Razor nods slowly. "That's the right questions. Braxton, I want you and Meg on their digital footprint today. We can't fight what we can't name and Shadow's right, the message tells us intent but not objective. We need to know what they're actually after before we decide how to respond."
Braxton nods once.
Knuckles, who has been sitting with his elbows on the table and his jaw set since the message was read out, cracks his knuckles.
The sound is loud enough in the quiet room to make Seb flinch.
Cash grins. Two of the other brothers laugh, and it breaks enough of the tension that everyone breathes slightly differently for the next ten seconds.

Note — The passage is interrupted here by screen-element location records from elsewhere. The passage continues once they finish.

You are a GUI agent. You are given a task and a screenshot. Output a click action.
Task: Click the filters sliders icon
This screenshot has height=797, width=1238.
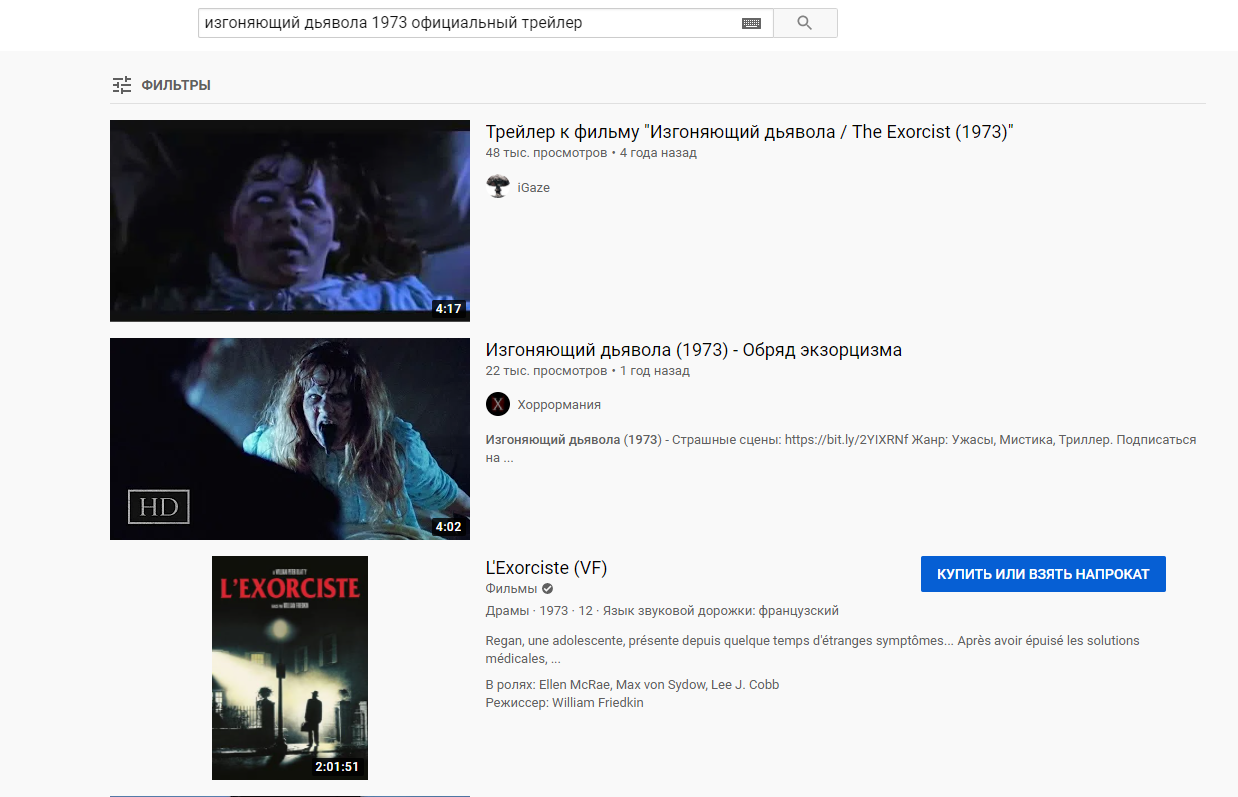pyautogui.click(x=122, y=85)
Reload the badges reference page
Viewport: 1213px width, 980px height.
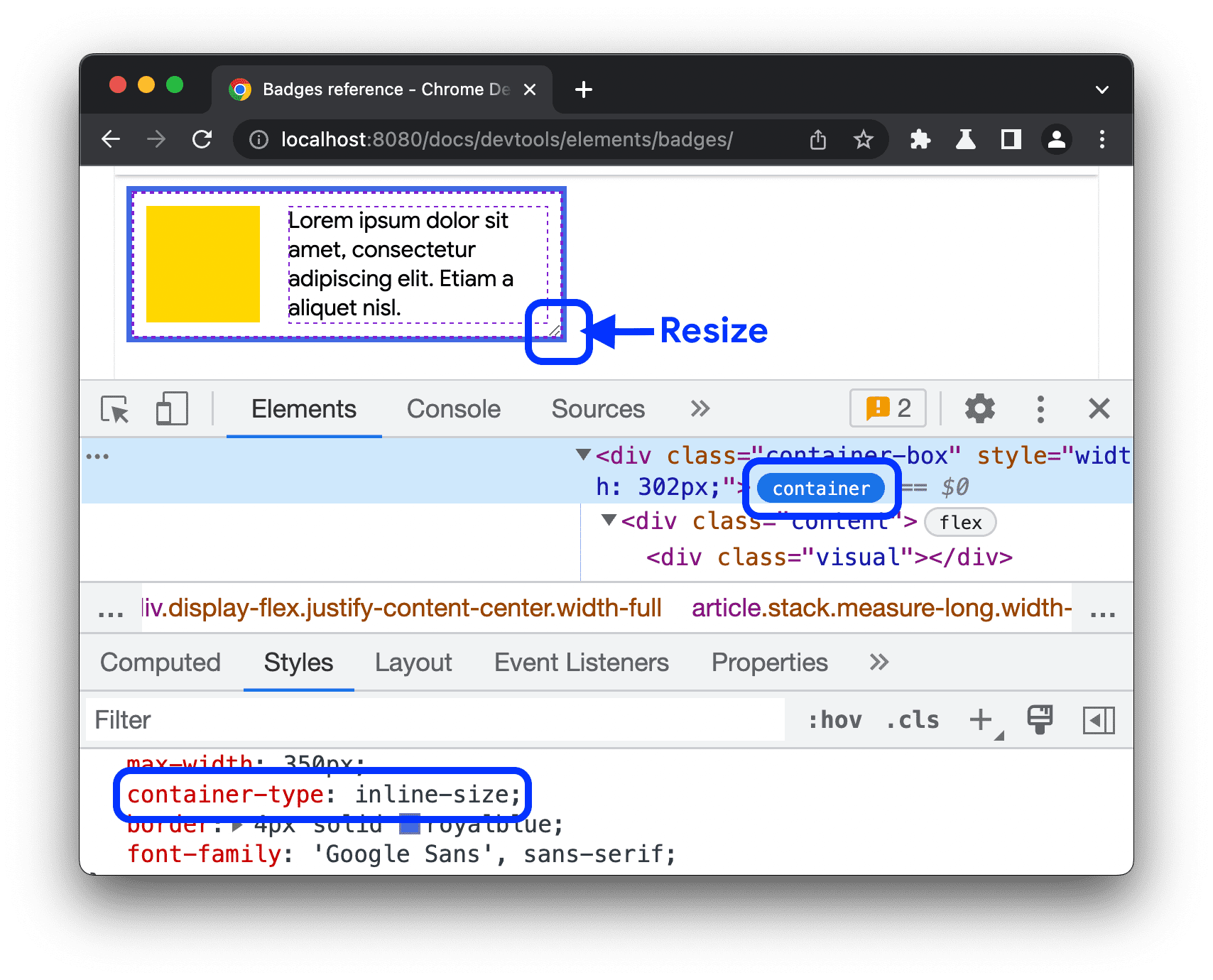202,139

"Any time you're ready, Knuckles," Cash says.
"I've been ready," Knuckles says. "I'm just waiting for someone to tell me where to point it."
Pops, who is always quiet and steady, leans forward. "Jules is at the bakery today. Main street, full visibility. If these people are already moving around our territory, she's exposed."
"I know," Razor says. And the way he says it means he knew before Pops asked, that he's already thought about it.
"We're not locking the old ladies down until we know more.
That'll cause more panic than it prevents.
But I want eyes on the main street today and I want Jules to know without being told why. Keep it casual."
Pops nods. He's not entirely satisfied with that answer but he understands it, and understanding it is enough for now.
Shadow's old lady runs a florist two streets over. He doesn't say anything about her. He doesn't need to. Razor looks at him and he looks back and that's the conversation handled.
"What do we know about them?" Braxton asks. "Numbers, leadership, how long they've been watching us?"